Crac da 4 miliardi per il gruppo Marenco

La Guardia di Finanza di Torino ed Asti ha denunciato 51 persone coinvolte a vario titolo nel fallimento delle società riconducibili a Marco Marenco, ex patron del marchio 'Borsalino' nonché 'Re del gas'. Si tratta di un crac societario da oltre 4 miliardi di euro, secondo in Italia solo al caso della Parmalat di Tanzi.

Dalle indagini è emersa una rete di 190 società italiane ed estere, 12 delle quali 'spolpate' e mandate in fallimento. Per ricostruire la situazione è servito un complesso lavoro d'indagine per via dell'esistenza di una complessa catena di partecipazioni societarie, alcune delle quali schermate grazie alla presenza di società con sedi in paradisi fiscali come le Isole Vergini Britanniche, l'Isola di Man, Panama, Malta, Cipro, Liechtenstein e Lussemburgo.

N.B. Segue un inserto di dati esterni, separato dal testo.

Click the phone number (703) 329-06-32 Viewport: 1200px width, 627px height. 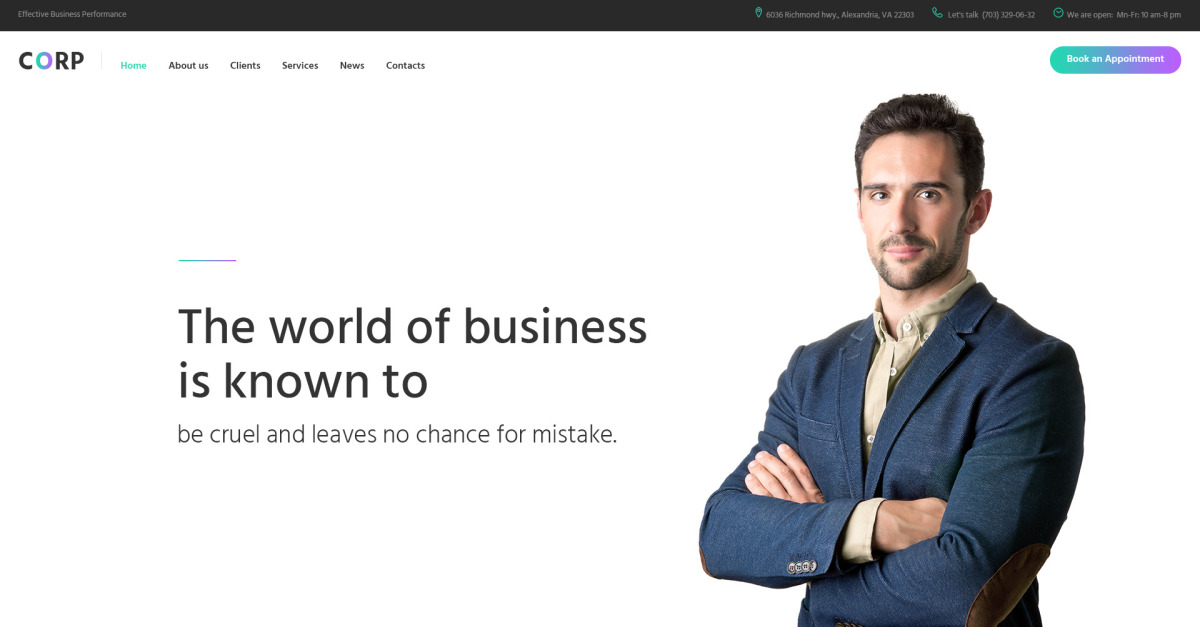[x=1008, y=15]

La Procura accusa Marenco di aver intascato la cifra mostruosa di un miliardo e 130 milioni attraverso dichiarazioni fiscali infedeli, omessi pagamenti di imposte e accise, nonché truffe e appropriazioni indebite. La rete di aziende serviva proprio ad occultare i movimenti di denaro.

Nel corso delle indagini la Guardia di Finanza ha appurato che alcuni tra i denunciati utilizzava dispositivi telefonici criptati per sottrarsi alle intercettazioni, oltre ad avvalersi della collaborazione di 5 pubblici ufficiali conniventi, che sono stati a loro volta denunciati per corruzione, favoreggiamento e accesso abusivo a sistemi informatici.